Ma un problema di base permane. Perché mai un cittadino di Bresso dovrebbe farsi carico dei problemi di Milano, che sta più a valle? E Milano ha pensato a compensazioni per i cittadini di Bresso? “Nessuna compensazione. Ma se la mettiamo così, allora possiamo dire che Bresso inquina perché scarica direttamente nell’acqua del Seveso che poi finisce nelle strade di Niguarda”, spiega Granelli, in chiave anti campanilistica. Di fatto però il tema è irrisolto, e avrebbe sia una certa profondità che una certa urgenza: prima che “l’ente” Città Metropolitana, andrebbe costruita una solidarietà metropolitana, che pare non esistere. In primis per responsabilità atavica di Milano, abituata a dividere i milanesi tra cittadini residenti e city users. Questi ultimi hanno vissuto con disagio e senso di esclusione l’Area C, ora l’aggiunta dell’Area B, i parcheggi sulle strisce blu il cui costo è proibitivo (richiesti da milanesi che non volevano gli city users a invadere le strade vicino alle metropolitane), il ritardo mostruoso sulla bigliettazione unica di Atm, le linee di Trenord che vanno male e anzi malissimo (qui però Palazzo Marino c’entra poco), il mancato coordinamento sui blocchi del traffico per lo smog.
In cambio di cosa? Cioè, la domanda di fondo è: esiste la volontà di creare un’unica città metropolitana? E pensare a una “cittadinanza condivisa”, in cui ci si dividono e compensano costi e benefici? Pisapia era palesemente non interessato. Beppe Sala non si è espresso in questi termini, ma l’operatività di quella che fu l’ex provincia è quanto di più deludente si possa immaginare. Pochi soldi, pochissime idee, di fatto un’unica rincorsa a chiudere il bilancio senza troppi danni senza uno straccio di progettazione a lungo termine e soprattutto senza uno straccio di discussione pubblica. Del resto, la Provincia non è più eletta dal popolo, e quindi è assente dalle contese elettorali. “Noi abbiamo parlato con tutti i Comuni, e li abbiamo coinvolti” precisa Granelli. “Abbiamo proposto di far parte dell’organismo che gestirà le vasche, per poter avere la piena operatività. E’ bene precisare che 6 milioni su 30 sono stati destinati per sistemare aree a parco di Bresso”.

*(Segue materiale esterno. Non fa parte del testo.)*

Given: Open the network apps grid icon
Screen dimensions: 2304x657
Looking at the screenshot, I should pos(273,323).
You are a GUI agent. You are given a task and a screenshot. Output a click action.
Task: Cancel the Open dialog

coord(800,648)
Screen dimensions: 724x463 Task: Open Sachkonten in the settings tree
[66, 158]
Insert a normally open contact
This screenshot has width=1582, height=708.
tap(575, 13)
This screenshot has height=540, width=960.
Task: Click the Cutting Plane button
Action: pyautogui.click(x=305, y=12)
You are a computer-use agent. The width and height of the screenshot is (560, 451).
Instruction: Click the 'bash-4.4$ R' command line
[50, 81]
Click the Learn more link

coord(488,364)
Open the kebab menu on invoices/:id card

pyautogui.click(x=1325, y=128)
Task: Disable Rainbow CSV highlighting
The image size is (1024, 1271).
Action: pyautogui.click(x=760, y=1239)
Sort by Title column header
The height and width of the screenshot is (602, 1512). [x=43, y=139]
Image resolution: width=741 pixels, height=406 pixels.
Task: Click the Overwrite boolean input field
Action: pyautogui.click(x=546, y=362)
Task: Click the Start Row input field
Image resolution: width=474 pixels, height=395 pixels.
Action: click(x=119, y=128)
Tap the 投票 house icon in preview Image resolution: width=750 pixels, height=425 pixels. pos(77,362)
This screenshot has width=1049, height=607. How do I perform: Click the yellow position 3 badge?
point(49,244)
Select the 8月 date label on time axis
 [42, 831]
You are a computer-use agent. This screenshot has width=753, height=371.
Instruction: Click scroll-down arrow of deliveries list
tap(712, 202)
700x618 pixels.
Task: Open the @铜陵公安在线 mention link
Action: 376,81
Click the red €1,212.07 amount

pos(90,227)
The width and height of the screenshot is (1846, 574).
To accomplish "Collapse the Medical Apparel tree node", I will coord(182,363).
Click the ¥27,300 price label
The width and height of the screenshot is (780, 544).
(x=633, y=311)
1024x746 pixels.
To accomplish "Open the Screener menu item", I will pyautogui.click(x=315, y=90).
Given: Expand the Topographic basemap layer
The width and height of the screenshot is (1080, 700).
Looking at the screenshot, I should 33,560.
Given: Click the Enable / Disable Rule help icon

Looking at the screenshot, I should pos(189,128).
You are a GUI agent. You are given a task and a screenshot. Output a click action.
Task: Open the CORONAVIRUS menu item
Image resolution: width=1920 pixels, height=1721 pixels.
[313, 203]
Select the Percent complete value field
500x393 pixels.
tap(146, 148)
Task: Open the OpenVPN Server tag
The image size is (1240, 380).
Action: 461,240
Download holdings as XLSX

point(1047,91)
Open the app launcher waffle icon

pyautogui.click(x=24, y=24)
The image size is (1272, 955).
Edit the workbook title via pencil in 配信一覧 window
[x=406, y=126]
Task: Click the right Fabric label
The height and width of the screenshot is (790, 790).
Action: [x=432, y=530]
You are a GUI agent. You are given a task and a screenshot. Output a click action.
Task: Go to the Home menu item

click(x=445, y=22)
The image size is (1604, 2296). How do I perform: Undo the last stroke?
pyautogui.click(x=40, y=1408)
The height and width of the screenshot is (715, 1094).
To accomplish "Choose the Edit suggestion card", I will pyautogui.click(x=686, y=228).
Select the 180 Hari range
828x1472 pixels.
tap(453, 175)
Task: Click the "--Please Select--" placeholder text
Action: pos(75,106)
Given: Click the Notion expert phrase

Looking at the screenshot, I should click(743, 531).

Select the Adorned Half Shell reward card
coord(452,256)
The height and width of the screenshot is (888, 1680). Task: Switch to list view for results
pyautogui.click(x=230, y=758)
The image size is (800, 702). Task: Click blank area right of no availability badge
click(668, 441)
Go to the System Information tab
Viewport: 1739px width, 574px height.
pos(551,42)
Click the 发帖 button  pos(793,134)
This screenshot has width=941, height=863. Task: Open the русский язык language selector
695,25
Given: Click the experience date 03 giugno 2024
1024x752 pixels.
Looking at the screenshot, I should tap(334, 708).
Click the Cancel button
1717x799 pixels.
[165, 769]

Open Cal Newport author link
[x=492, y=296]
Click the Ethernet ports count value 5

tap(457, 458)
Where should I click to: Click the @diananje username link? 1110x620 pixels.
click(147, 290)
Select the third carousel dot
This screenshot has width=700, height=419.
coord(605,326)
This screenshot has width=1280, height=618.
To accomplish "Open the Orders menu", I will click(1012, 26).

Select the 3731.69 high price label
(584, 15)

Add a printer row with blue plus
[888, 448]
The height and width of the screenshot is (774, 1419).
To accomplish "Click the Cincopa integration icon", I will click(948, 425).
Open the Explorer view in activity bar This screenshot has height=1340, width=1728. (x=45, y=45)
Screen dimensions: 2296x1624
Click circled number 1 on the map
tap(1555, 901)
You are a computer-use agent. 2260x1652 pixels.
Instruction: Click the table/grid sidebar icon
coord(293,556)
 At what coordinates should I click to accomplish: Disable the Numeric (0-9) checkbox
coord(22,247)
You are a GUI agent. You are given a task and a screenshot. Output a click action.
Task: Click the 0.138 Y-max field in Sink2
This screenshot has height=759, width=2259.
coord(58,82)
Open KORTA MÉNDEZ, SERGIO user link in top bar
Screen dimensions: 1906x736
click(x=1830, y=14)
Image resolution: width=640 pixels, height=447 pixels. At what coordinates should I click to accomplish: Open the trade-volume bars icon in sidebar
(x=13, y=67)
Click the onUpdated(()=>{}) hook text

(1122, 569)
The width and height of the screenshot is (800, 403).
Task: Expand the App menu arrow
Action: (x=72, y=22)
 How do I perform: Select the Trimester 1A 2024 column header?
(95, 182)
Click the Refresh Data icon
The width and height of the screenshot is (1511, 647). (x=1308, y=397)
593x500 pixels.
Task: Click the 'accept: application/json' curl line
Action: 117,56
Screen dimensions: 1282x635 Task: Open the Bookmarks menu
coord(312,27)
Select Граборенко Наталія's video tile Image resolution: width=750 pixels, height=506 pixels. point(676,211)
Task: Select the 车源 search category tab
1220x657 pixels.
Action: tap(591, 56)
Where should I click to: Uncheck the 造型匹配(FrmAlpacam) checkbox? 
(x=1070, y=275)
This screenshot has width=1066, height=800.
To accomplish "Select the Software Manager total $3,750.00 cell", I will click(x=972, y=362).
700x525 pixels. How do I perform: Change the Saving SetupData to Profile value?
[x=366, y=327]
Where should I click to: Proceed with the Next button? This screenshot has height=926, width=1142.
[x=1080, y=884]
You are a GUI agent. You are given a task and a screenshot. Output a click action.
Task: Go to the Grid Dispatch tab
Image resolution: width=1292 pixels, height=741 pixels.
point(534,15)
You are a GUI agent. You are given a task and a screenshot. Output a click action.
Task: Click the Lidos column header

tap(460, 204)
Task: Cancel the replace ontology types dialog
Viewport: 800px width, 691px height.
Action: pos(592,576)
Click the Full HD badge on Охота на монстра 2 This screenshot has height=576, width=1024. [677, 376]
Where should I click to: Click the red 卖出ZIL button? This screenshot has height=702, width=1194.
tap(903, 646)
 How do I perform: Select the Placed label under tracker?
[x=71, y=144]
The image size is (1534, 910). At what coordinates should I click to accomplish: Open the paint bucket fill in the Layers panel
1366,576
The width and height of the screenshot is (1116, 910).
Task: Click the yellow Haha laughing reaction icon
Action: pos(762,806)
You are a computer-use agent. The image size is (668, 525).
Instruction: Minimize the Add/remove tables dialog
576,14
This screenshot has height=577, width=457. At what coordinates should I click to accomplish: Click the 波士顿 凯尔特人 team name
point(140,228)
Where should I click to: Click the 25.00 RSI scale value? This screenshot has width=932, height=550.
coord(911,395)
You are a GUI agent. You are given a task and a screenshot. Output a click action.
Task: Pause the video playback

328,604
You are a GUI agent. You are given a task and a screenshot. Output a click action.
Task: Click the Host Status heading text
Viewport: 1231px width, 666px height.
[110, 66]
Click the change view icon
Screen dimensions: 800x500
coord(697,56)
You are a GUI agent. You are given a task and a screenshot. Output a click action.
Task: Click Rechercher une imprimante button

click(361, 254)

Forse di grandi opere, a questo punto, se ne potrebbero ipotizzare due. La prima è quella di ripulitura del fiume, e di ideazione di un piano definitivo e inequivocabile concordato con il governo. La seconda è più culturale: la creazione di una solidarietà metropolitana che pare non essere mai esistita. Granelli è speranzoso: “Noi abbiamo dato una svolta in questo senso. Sul Seveso però dobbiamo essere chiari: chi dice di no si prenderà le proprie responsabilità davanti alla legge alle prossime esondazioni”.